Exercise –
Lines from the top of the entries through the line that has "Open the black Magic Mouse product image" must be duplicated exactly, and no others.

--- START ---

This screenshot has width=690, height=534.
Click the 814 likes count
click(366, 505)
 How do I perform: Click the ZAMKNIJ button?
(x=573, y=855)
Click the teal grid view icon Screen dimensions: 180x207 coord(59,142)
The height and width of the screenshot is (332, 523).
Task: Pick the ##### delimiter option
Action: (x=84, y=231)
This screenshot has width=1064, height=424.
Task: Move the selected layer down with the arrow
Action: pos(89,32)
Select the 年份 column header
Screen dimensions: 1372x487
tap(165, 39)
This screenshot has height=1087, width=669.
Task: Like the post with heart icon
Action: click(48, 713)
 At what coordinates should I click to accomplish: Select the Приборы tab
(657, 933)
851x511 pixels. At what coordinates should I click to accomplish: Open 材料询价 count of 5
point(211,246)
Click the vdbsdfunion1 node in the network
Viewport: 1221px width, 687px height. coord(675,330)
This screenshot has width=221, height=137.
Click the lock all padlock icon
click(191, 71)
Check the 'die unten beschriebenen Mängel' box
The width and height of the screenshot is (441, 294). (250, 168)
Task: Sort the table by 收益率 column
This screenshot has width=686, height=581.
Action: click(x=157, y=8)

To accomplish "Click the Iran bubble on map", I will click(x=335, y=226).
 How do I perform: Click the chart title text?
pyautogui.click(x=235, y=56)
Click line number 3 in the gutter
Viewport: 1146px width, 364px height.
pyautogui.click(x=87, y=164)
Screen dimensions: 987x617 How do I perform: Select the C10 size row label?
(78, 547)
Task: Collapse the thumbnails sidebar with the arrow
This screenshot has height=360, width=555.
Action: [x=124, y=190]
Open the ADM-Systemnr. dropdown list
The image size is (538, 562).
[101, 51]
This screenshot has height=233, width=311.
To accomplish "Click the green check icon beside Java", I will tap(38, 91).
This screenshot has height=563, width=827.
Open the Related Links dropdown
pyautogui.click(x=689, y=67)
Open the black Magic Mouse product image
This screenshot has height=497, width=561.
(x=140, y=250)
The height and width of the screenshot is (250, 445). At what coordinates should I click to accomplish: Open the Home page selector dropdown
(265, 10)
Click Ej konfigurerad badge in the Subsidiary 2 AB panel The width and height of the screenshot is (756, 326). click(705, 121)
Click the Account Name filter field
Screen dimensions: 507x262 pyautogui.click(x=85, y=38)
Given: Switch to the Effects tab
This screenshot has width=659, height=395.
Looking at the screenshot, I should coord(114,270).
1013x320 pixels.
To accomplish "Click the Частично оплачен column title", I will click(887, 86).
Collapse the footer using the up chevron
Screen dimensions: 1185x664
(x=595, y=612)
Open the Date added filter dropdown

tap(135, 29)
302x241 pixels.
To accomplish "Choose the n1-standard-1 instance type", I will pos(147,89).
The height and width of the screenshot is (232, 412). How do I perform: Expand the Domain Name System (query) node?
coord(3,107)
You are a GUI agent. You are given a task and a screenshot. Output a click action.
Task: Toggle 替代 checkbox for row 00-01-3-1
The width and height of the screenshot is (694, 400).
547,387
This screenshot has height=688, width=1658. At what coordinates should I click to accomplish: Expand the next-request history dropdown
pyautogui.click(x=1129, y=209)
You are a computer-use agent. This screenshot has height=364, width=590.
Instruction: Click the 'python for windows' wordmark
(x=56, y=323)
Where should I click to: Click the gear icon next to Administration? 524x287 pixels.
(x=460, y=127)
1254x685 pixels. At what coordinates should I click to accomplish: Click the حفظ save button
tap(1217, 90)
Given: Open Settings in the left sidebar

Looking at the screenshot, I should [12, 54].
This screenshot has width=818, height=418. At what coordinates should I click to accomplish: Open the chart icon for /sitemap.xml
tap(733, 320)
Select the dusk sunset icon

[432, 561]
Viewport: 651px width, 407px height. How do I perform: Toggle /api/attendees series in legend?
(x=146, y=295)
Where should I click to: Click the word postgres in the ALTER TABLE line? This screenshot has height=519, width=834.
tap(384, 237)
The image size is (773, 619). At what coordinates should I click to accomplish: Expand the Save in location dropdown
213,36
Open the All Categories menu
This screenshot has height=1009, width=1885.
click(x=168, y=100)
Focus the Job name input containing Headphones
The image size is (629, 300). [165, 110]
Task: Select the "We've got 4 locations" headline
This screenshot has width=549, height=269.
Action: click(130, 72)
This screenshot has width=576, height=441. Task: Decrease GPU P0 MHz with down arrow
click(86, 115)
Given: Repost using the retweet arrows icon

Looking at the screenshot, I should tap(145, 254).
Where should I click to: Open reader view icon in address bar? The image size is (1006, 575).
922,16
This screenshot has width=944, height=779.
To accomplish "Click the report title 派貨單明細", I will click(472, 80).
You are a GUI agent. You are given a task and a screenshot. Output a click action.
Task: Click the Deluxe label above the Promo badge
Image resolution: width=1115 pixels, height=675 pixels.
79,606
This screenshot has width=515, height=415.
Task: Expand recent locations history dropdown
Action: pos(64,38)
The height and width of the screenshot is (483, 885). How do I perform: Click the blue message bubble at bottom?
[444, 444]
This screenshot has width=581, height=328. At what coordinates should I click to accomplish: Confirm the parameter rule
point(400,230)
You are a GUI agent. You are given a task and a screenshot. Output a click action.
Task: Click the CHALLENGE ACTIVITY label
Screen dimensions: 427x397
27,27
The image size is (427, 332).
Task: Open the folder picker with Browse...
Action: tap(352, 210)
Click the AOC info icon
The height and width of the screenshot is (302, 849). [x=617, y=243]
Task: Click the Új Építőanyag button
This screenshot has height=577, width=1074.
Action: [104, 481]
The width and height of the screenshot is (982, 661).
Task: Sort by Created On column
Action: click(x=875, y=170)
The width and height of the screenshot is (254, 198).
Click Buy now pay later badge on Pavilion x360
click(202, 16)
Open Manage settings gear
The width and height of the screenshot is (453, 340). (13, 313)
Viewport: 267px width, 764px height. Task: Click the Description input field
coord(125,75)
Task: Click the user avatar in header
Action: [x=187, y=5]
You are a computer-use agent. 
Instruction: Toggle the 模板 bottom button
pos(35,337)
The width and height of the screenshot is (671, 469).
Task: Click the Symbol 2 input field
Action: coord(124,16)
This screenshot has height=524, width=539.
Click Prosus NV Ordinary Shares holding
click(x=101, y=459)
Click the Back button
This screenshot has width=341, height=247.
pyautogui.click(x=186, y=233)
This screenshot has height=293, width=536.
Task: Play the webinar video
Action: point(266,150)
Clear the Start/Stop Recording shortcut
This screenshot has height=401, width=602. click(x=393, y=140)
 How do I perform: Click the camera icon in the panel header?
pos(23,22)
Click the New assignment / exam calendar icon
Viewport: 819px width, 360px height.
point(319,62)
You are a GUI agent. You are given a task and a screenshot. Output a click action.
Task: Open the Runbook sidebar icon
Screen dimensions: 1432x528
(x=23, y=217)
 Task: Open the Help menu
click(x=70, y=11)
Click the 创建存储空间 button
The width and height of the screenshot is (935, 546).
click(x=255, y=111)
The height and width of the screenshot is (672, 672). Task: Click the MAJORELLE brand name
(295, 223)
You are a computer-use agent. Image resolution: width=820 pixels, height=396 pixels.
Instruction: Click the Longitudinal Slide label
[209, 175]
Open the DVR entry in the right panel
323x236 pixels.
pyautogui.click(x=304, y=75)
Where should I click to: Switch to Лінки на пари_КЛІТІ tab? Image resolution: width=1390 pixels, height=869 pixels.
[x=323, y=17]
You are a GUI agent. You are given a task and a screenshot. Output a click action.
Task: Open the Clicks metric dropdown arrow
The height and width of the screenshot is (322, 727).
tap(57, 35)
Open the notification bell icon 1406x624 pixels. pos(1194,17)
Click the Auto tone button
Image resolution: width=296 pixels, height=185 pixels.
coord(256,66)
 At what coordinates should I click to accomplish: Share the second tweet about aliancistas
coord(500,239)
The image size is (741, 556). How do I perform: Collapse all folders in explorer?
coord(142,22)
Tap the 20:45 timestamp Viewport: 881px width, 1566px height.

--- END ---

Solution for this task –
This screenshot has width=690, height=534.
Click the 814 likes count
click(366, 505)
 How do I perform: Click the ZAMKNIJ button?
(x=573, y=855)
Click the teal grid view icon Screen dimensions: 180x207 coord(59,142)
The height and width of the screenshot is (332, 523).
Task: Pick the ##### delimiter option
Action: (x=84, y=231)
This screenshot has width=1064, height=424.
Task: Move the selected layer down with the arrow
Action: pos(89,32)
Select the 年份 column header
Screen dimensions: 1372x487
tap(165, 39)
This screenshot has height=1087, width=669.
Task: Like the post with heart icon
Action: click(48, 713)
 At what coordinates should I click to accomplish: Select the Приборы tab
(657, 933)
851x511 pixels. At what coordinates should I click to accomplish: Open 材料询价 count of 5
point(211,246)
Click the vdbsdfunion1 node in the network
Viewport: 1221px width, 687px height. coord(675,330)
This screenshot has width=221, height=137.
Click the lock all padlock icon
click(191, 71)
Check the 'die unten beschriebenen Mängel' box
The width and height of the screenshot is (441, 294). (250, 168)
Task: Sort the table by 收益率 column
This screenshot has width=686, height=581.
Action: click(x=157, y=8)

To accomplish "Click the Iran bubble on map", I will click(x=335, y=226).
 How do I perform: Click the chart title text?
pyautogui.click(x=235, y=56)
Click line number 3 in the gutter
Viewport: 1146px width, 364px height.
pyautogui.click(x=87, y=164)
Screen dimensions: 987x617 How do I perform: Select the C10 size row label?
(78, 547)
Task: Collapse the thumbnails sidebar with the arrow
This screenshot has height=360, width=555.
Action: [x=124, y=190]
Open the ADM-Systemnr. dropdown list
The image size is (538, 562).
[101, 51]
This screenshot has height=233, width=311.
To accomplish "Click the green check icon beside Java", I will tap(38, 91).
This screenshot has height=563, width=827.
Open the Related Links dropdown
pyautogui.click(x=689, y=67)
Open the black Magic Mouse product image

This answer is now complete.